╭─ Provided information
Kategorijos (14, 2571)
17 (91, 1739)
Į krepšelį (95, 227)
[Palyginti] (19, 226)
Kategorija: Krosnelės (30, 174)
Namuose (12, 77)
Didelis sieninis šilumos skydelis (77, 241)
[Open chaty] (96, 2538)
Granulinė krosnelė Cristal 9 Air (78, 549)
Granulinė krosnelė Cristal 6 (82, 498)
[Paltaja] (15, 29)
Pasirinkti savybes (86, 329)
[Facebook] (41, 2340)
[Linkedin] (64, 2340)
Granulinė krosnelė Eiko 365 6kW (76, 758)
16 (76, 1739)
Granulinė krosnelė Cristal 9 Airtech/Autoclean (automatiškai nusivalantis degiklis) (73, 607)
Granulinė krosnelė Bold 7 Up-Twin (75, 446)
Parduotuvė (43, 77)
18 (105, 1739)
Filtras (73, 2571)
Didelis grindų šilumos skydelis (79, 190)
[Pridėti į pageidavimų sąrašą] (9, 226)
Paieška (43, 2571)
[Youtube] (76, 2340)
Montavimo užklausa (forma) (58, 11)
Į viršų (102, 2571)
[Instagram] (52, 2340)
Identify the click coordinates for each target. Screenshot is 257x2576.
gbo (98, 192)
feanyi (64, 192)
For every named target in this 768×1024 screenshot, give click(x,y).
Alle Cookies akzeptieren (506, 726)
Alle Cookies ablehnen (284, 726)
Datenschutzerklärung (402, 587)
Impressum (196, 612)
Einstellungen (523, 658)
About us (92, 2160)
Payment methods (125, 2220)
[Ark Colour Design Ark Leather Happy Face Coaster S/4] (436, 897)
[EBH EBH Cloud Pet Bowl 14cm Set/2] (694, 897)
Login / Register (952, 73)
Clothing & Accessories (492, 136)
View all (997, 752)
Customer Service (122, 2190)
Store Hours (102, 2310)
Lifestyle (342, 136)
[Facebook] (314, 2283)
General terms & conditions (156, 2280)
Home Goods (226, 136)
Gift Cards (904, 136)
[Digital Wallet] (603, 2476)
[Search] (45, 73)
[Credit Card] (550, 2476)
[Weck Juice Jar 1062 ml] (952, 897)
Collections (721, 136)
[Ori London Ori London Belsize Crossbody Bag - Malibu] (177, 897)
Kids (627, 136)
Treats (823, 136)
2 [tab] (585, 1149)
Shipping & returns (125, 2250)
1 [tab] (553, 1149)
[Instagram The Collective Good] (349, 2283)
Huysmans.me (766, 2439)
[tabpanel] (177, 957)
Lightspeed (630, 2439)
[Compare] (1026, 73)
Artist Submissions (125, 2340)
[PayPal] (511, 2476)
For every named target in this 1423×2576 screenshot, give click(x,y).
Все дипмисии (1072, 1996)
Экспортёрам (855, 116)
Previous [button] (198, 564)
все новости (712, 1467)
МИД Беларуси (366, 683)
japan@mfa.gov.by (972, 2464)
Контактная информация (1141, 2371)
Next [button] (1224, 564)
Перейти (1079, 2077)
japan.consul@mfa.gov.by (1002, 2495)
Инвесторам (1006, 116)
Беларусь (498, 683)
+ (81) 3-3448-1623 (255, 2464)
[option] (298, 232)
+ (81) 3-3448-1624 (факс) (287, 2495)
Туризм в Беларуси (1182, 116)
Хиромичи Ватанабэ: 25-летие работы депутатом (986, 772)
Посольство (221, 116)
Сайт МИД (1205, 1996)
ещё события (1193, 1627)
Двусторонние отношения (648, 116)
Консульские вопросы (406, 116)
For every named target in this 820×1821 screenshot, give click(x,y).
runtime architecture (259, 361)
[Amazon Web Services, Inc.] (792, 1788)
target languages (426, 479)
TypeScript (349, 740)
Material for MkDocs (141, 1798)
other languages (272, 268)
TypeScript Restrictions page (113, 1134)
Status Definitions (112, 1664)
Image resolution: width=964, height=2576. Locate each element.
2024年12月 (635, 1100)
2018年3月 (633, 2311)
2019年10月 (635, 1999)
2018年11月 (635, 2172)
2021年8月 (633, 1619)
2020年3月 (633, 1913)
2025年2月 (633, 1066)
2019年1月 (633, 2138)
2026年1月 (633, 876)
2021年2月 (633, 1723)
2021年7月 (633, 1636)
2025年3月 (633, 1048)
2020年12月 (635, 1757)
╰─
__Problem details__:
From the first line of the listing above through the line that contains "Į viršų (102, 2571)", retype every line exactly, and write nothing else.

__Result of this exercise__:
Kategorijos (14, 2571)
17 (91, 1739)
Į krepšelį (95, 227)
[Palyginti] (19, 226)
Kategorija: Krosnelės (30, 174)
Namuose (12, 77)
Didelis sieninis šilumos skydelis (77, 241)
[Open chaty] (96, 2538)
Granulinė krosnelė Cristal 9 Air (78, 549)
Granulinė krosnelė Cristal 6 (82, 498)
[Paltaja] (15, 29)
Pasirinkti savybes (86, 329)
[Facebook] (41, 2340)
[Linkedin] (64, 2340)
Granulinė krosnelė Eiko 365 6kW (76, 758)
16 (76, 1739)
Granulinė krosnelė Cristal 9 Airtech/Autoclean (automatiškai nusivalantis degiklis) (73, 607)
Granulinė krosnelė Bold 7 Up-Twin (75, 446)
Parduotuvė (43, 77)
18 (105, 1739)
Filtras (73, 2571)
Didelis grindų šilumos skydelis (79, 190)
[Pridėti į pageidavimų sąrašą] (9, 226)
Paieška (43, 2571)
[Youtube] (76, 2340)
Montavimo užklausa (forma) (58, 11)
Į viršų (102, 2571)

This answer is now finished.